Venturing into entrepreneurship means ultimately taking ownership of success or failure. It will pose questions of your all-around skill set, not just in terms of industry expertise but also interpersonal skills.
Fearing the intensity of this high-risk, high-reward proposition can lead most people to rule out even trying before they begin.
But what if there were a way to lower the difficulty level of this challenge? Franchising could be the easy entry point many of us need. You’re taking an existing business model that’s been proven to work while receiving mentorship and support from the parent network.
Yet franchising can also rub some would-be entrepreneurs the wrong way. What are these intangible issues you might need to overcome?
Shackling your creativity and freedom
If you’re warming up to the idea of striking out on your own, one of the most enticing aspects might be the ability to do what you want. Sure, you understand that there are limitations. A business idea has to have a market, after all. Market research and testing will rule out many things you might have considered brilliant or game-changing.
But it’s your idea. You get to work with a custom prototype maker like Lakeside Manufacturing and flesh out the features, down to the last detail. You come up with the name, the product logos, and the branding.
Starting with a franchise instead of pursuing your own wild business ideas can provide some assurance of stability and success. But it also threatens to place shackles on our creative vision and freedom to execute.
Look closely at the fine print of your franchise agreement, and you’ll also find restrictions on a potential exit options if you change your mind. When launching your own venture, you’ll have the freedom to negotiate a future sale or transfer of the business.

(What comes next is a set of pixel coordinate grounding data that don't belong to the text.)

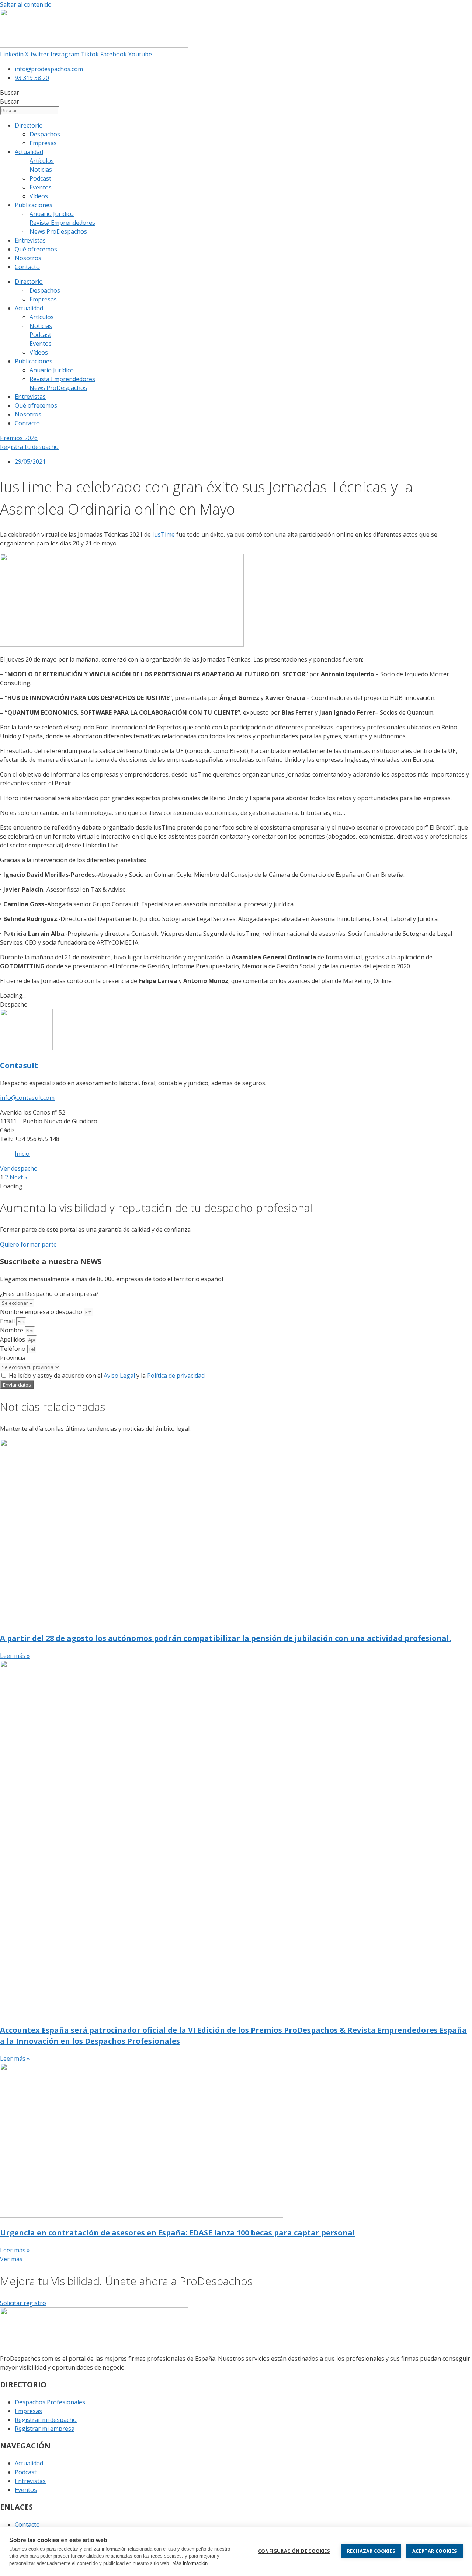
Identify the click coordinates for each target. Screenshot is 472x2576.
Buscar (9, 92)
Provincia (12, 1358)
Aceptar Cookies (434, 2551)
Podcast (40, 178)
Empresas (43, 143)
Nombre (12, 1330)
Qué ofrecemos (36, 249)
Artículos (42, 161)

Not so with a franchise. The franchisor will definitely have input in the decision. They may approve or veto the next franchisee, reserve the option to buy out the franchise themselves, or claim a percentage of the fee.
Dispelling the myth
However, the perception that franchises stifle creativity tends to come from the outside. When you get down to the actual work of operating one, you’ll find that it’s just a myth.
The relationship between franchisor and franchisee is not the same as that of employers with their workers. Employees are expected to focus on specific tasks to achieve desired results. It’s uncommon for employers to even know them personally, let alone engage or allow them to operate with autonomy.
The franchisor understands that the relationship has to be mutually beneficial. To drive success both ways, their job is to enable you to maximize your strengths as a budding entrepreneur while shoring up your weaknesses.
This means getting to know you personally. In turn, they will be more open to giving you some creative wiggle room. After all, as entrepreneurs, they are creative and independent thinkers themselves.
This might translate to something as simple as getting to develop your own marketing campaign. Or it could be an innovation, such as offering local products that aren’t available in other franchise locations.
Think about the model
This freedom to operate and flex your creative muscles must be exercised with a caveat. Any proposed changes or departures from the standard will be subject to discussion.
Franchisors would understandably lean towards working within the franchise guidelines. You have to prepare to make a business case for your ideas.
It all comes down to how you think about the business model. Established doesn’t equate to static. When you consider a franchise like McDonald’s, only burgers, fries, Coke, and milkshakes are core offerings. The rest of the menu was developed through trial-and-error as part of various franchisees’ continuous attempts to improve the business.
This helps to dispel an additional myth: that franchisees aren’t ‘real’ entrepreneurs. It might seem trivial, but sometimes this point of pride keeps people from making an otherwise sensible venture. They want to avoid feeling like imposters and be able to say they made it on their own.
It’s an entrepreneur’s job to constantly tinker with business models in search of something that works. With a franchise, you have the opportunity to do that and have skin in the game, but at a lower entry cost.
These mental hurdles shouldn’t get in the way any longer. If there’s an opportunity, you can definitely get your feet wet as a legitimate entrepreneur by opening a franchise.